* [Texte source]
Emilio González : "Les sanctions économiques n'ont jamais servi à arrêter un conflit"

Dans la dernière édition du programme radiophonique "De cara al mundo" d'Onda Madrid, nous avons eu la participation d'Emilio González, professeur d'économie à l'Université pontificale de Comillas, qui nous a parlé des sanctions économiques imposées par l'Europe à la Russie et de la manière dont l'Europe doit mener à bien la transition énergétique.
Pensez-vous que les sanctions économiques nuisent à la Russie de Poutine ou nous nuisent-elles davantage ?

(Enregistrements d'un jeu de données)
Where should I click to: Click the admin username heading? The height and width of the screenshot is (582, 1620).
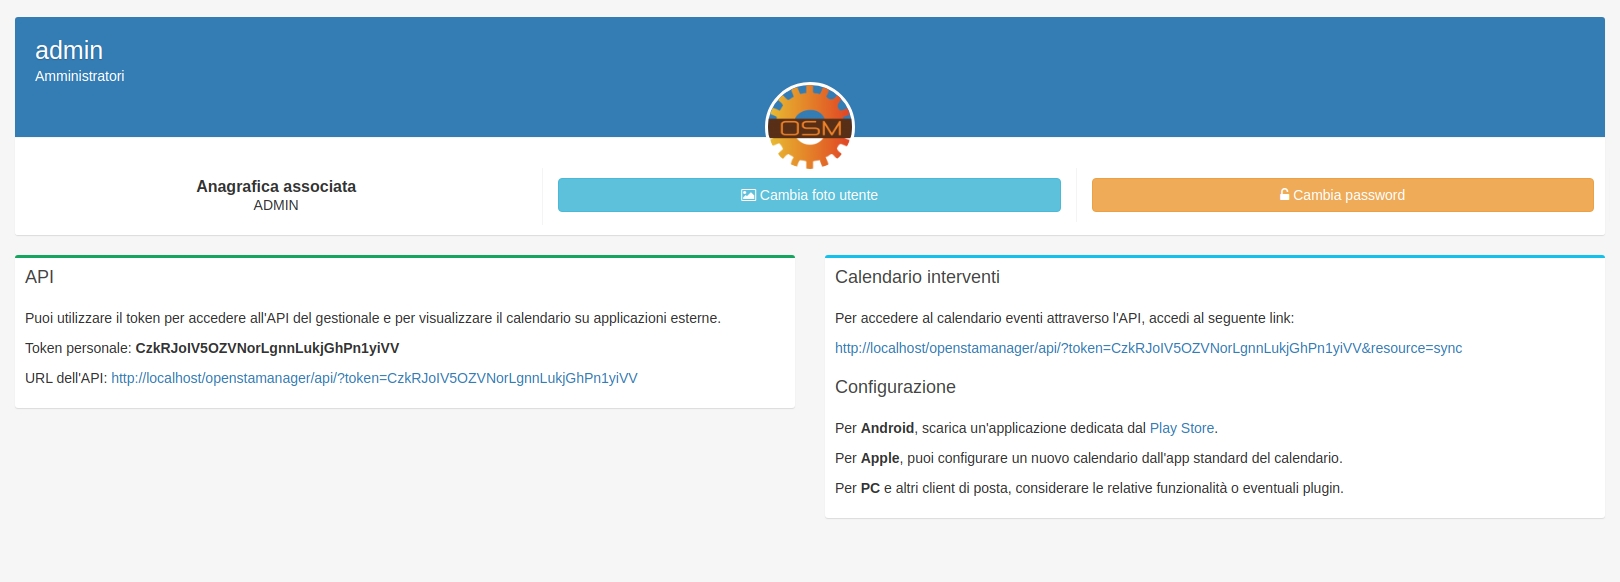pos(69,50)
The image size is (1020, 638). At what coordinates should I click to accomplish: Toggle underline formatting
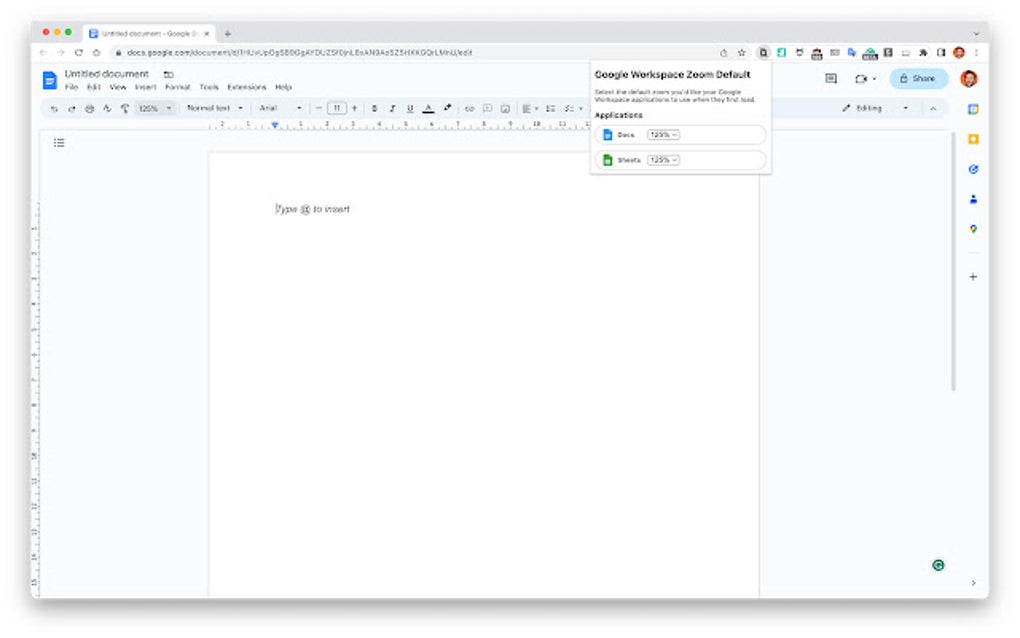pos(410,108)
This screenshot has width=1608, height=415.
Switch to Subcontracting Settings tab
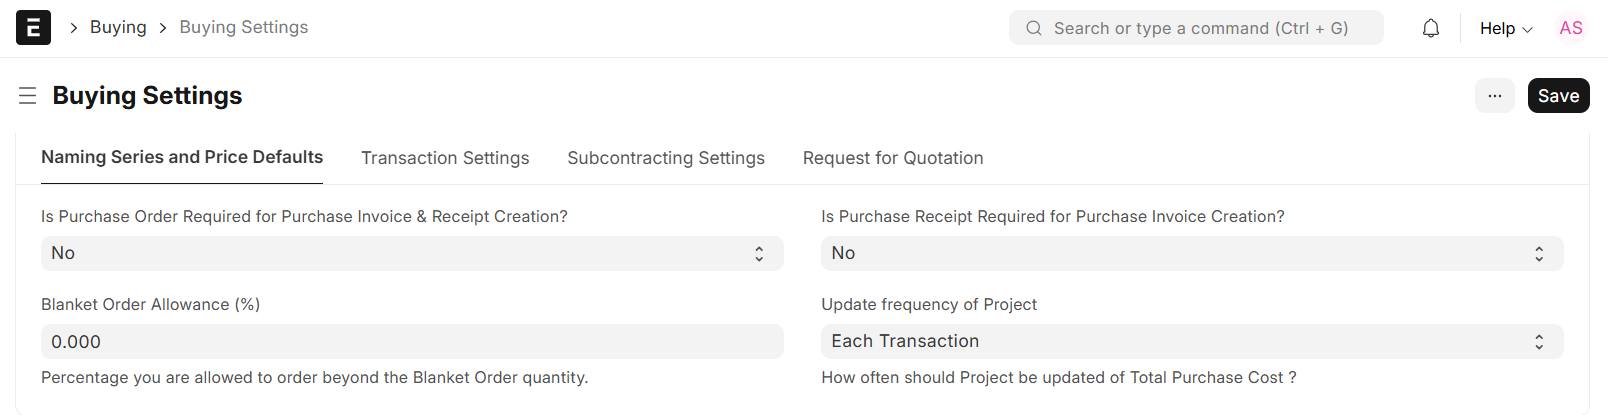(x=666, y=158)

* [Consigne]
Selon le texte source, dans quelle université Emilio González est-il professeur d'économie ?

* [Réponse]
À l'Université pontificale de Comillas.